Tenth Circuit Deems D&O Policy Ambiguous Based on Interplay of Coverage Grant with Managed Care Exclusion

The United States Court of Appeals for the Tenth Circuit, applying Kansas law, has held that a D&O insurer was obligated to reimburse defense costs where a policy expressly covered antitrust claims but excluded coverage for such claims in the context of the insured’s “core business,” thereby creating an asserted ambiguity. Allied World Specialty Ins. Co. v. Blue Cross & Blue Shield of Kan., Inc., 2024 WL 4969268 (10th Cir. Dec. 4, 2024). The court also held that, because at least some of the claims asserted in the underlying action were unrelated to those alleged in prior litigation, the policy’s related claims provision and prior litigation exclusion did not preclude the potential for coverage.

A group of providers and subscribers sued the insured, a healthcare insurer, alleging an anticompetitive scheme to underpay providers and overcharge subscribers. The insurer initially denied coverage based on a “managed care activities” exclusion. During litigation, the insurer justified its denial pursuant to this “managed care” exclusion, as well as two other provisions: (1) a related claims provision, and (2) an exclusion for conduct involved in prior litigation. Because the underlying litigation was ongoing, the insured only sought reimbursement of defense costs. The district court granted the insurer’s motion for judgment on the pleadings.

On appeal, the Tenth Circuit reversed, concluding that the insurer was not entitled to judgment on the pleadings given what it viewed as an ambiguity in the policy. First, the court predicted that the Kansas Supreme Court would apply the same potentiality standard used to evaluate an insurer’s duty to defend to the question of whether the insurer was obligated to reimburse the insured’s defense costs.
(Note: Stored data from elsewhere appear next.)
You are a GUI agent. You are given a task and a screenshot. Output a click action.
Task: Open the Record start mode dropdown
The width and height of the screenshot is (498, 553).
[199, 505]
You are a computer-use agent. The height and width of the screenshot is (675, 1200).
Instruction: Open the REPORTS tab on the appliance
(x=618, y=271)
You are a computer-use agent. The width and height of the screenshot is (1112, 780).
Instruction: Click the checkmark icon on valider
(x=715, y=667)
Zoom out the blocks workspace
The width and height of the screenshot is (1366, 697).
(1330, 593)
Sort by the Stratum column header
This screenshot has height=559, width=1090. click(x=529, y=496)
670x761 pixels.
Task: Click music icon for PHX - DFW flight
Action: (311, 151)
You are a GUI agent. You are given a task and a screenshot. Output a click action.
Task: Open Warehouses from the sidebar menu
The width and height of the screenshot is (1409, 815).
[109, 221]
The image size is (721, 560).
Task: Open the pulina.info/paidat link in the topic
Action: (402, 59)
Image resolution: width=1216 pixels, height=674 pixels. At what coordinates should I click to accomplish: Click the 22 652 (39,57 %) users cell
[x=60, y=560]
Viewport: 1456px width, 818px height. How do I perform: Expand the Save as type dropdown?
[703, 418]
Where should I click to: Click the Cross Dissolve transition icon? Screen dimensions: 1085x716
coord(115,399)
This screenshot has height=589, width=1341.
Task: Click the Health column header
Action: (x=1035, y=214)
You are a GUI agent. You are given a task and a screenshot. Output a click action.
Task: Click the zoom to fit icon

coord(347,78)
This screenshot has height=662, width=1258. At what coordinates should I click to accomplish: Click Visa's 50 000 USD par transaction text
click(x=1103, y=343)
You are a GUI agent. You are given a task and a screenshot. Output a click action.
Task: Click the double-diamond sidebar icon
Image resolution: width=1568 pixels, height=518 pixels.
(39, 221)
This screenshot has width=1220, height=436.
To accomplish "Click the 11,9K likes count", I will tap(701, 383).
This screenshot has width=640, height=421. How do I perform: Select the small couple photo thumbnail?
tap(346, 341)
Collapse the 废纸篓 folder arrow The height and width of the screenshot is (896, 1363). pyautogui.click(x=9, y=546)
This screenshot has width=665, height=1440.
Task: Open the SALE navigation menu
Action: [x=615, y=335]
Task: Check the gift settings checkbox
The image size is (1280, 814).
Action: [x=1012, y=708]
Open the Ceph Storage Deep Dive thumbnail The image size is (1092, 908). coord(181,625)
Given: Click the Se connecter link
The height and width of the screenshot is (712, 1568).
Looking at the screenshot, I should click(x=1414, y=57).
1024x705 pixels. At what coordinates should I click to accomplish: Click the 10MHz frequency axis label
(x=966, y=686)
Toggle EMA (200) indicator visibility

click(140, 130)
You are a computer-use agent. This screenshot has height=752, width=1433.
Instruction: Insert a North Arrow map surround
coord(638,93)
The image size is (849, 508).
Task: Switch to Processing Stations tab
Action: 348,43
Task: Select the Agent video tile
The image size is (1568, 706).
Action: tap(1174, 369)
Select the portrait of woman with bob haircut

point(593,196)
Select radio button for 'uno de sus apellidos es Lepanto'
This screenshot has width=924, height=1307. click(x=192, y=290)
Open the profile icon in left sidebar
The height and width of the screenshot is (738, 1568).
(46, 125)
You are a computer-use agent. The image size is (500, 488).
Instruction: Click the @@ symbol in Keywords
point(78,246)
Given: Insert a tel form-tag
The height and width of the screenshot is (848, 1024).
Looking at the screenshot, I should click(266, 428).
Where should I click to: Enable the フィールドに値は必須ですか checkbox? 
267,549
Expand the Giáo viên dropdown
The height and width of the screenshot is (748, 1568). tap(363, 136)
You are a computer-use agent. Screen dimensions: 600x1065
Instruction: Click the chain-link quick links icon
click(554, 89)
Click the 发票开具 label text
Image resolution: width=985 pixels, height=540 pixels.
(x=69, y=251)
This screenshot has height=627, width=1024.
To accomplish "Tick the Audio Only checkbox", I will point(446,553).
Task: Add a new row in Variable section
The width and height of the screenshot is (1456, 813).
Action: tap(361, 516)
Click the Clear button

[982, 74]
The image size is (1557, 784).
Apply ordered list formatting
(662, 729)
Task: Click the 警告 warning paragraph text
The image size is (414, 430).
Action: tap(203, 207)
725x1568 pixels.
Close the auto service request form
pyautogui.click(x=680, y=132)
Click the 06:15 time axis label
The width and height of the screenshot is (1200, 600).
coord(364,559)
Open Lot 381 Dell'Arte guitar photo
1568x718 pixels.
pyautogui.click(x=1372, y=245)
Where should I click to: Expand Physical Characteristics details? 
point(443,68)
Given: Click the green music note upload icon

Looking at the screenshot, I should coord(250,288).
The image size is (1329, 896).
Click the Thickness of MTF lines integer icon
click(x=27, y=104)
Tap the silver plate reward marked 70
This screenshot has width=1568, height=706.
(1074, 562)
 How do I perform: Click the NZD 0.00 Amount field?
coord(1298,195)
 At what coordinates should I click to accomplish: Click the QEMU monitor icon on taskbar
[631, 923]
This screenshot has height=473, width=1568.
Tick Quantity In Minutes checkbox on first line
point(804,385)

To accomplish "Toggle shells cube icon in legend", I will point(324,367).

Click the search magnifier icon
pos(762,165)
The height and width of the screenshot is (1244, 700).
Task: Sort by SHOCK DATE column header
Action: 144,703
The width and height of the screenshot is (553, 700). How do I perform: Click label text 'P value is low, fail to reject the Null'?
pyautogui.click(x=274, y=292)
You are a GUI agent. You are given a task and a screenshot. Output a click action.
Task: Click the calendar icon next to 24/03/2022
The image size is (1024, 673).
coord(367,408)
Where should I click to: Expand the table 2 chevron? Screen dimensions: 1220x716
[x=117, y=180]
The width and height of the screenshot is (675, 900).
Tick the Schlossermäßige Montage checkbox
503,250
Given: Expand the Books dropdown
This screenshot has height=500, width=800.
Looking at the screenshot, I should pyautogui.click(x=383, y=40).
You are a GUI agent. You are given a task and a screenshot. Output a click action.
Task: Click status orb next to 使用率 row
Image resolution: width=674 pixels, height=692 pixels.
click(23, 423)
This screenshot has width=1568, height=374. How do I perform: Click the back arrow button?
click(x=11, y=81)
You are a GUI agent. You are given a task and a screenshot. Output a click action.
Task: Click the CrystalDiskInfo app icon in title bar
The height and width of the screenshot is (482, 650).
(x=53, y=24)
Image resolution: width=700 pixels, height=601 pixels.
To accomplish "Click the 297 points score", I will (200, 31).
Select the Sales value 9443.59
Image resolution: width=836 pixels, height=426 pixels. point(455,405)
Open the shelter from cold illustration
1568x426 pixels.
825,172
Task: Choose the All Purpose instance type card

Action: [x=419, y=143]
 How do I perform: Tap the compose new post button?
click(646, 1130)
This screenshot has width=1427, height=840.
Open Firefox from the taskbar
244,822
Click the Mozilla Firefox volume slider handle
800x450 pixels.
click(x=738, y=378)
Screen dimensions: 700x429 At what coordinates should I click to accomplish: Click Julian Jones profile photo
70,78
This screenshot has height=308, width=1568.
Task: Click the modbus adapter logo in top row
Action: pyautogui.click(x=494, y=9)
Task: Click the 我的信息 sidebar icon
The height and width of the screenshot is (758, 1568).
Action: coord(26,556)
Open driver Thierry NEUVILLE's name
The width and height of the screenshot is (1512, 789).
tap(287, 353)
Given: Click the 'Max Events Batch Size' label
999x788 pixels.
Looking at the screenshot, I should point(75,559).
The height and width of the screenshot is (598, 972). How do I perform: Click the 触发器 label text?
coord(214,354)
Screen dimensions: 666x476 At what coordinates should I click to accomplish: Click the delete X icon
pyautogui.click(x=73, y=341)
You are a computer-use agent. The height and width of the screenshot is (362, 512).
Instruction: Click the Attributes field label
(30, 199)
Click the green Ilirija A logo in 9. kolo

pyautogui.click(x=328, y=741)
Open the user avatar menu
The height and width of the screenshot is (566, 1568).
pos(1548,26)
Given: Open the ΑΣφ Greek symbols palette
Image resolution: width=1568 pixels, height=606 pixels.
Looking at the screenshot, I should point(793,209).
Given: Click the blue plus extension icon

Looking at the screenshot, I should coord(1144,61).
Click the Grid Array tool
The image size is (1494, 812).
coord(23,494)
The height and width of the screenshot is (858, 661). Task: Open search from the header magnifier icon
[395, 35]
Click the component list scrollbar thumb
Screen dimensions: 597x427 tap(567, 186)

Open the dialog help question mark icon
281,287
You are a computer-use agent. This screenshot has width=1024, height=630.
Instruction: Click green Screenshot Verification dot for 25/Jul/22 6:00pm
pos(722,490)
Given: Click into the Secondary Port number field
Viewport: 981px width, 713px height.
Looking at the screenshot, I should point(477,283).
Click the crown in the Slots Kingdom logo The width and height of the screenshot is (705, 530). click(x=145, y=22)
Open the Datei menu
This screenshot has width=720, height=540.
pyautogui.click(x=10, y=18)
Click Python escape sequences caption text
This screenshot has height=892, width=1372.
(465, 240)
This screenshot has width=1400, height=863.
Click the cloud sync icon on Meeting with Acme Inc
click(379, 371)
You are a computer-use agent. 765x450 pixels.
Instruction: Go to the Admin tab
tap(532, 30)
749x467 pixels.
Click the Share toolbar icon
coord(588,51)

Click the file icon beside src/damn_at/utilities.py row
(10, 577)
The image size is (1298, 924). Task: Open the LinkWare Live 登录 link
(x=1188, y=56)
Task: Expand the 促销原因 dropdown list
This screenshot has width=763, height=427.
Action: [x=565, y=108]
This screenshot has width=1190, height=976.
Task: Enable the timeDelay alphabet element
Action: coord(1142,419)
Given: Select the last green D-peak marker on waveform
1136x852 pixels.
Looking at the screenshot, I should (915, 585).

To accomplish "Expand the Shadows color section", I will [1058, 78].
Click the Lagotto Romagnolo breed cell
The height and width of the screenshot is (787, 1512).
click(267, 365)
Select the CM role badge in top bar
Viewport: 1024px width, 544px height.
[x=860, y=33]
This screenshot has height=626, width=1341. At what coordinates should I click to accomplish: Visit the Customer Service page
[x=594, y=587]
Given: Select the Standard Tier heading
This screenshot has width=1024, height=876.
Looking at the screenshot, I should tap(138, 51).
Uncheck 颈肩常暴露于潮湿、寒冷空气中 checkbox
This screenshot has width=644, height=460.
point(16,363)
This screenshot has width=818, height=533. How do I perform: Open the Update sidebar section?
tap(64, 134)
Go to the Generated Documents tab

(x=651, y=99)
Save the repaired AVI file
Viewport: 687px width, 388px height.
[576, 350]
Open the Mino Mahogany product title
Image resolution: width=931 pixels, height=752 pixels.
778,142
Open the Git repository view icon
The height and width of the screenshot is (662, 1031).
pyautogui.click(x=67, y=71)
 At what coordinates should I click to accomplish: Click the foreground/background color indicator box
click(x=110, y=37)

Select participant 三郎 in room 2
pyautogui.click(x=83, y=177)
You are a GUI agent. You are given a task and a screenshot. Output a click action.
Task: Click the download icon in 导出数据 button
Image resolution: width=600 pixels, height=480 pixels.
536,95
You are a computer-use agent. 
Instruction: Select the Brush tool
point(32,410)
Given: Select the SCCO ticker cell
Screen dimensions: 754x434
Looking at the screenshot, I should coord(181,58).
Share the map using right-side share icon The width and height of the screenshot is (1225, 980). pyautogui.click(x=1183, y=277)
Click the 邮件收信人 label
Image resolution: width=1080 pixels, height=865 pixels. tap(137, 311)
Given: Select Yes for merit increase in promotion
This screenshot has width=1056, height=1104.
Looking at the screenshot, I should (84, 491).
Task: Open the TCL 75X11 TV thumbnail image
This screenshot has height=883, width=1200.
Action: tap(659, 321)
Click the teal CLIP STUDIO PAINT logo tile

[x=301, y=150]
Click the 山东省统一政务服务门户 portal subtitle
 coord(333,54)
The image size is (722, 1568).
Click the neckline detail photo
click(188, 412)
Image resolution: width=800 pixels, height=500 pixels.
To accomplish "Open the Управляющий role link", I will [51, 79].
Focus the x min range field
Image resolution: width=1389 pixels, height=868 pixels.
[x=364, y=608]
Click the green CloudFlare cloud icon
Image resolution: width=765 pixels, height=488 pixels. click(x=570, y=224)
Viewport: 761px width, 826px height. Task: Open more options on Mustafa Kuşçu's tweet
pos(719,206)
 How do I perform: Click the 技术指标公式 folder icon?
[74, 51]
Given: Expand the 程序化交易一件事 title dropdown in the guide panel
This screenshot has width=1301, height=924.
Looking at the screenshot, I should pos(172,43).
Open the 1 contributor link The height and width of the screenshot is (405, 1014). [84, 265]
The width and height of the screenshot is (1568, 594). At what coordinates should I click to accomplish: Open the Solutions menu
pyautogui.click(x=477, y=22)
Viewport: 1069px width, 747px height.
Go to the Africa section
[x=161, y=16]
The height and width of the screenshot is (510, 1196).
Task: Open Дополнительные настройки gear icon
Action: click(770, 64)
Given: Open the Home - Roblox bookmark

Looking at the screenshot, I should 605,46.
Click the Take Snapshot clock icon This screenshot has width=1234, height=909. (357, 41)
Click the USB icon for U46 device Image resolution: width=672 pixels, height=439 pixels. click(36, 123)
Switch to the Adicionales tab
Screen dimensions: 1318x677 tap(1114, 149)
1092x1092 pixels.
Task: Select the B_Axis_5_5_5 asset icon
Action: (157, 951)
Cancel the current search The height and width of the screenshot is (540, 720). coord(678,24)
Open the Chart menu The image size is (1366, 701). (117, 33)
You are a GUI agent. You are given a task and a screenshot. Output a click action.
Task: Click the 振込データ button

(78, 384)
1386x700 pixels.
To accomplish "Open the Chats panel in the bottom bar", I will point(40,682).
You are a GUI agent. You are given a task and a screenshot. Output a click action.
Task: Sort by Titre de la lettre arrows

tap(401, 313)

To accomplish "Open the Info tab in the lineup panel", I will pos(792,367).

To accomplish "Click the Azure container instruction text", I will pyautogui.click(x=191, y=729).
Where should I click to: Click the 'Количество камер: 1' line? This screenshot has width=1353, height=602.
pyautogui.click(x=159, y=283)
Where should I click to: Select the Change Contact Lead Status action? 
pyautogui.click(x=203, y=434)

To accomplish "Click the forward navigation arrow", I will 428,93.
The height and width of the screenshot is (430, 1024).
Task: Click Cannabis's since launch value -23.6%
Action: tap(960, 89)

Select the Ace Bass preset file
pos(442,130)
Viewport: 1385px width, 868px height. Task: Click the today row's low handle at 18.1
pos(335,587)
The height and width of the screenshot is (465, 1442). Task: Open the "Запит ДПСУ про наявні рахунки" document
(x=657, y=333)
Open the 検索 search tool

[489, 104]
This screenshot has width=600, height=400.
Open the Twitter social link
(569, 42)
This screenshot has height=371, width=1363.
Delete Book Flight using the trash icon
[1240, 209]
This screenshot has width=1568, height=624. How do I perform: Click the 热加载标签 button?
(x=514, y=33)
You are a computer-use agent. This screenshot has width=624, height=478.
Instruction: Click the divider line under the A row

Next, the court determined that “an ambiguity exists from the combination of [the managed care] exclusion with the provisions stating what [the insurer] will cover.” The court observed that the policy expressly covered antitrust claims involving price fixing and monopolization, so the insured “would presumably interpret the policy to provide reimbursement of defense costs when sued for price fixing and monopolization.” At the same time, “the exclusion purports to deny coverage when the price fixing or monopolization involves managed care.” The court reasoned that, because the insured’s “core business is managed care,” all price-fixing or monopolization claims against the insured would necessarily involve these excluded activities. Because the policy expressly covered antitrust claims but excluded “coverage in the sole area where these claims could arise,” the policy “creates an ambiguity even if some coverage otherwise existed for antitrust claims involving mergers and acquisitions.” The potential for coverage thus existed, obligating the insurer to reimburse defense costs.

The Tenth Circuit also rejected the insurer’s argument that no coverage existed by operation of the policy’s related claims provision and prior litigation exclusion. The court found that the current underlying litigation asserted causes of action based on three categories of alleged misconduct, but the prior litigation involved only one of these. The court then held that, even if the third category was related to the conduct at issue in the prior litigation, “the presence of some unrelated claims would require [the insurer] to reimburse [the insured] for all of its defense costs.”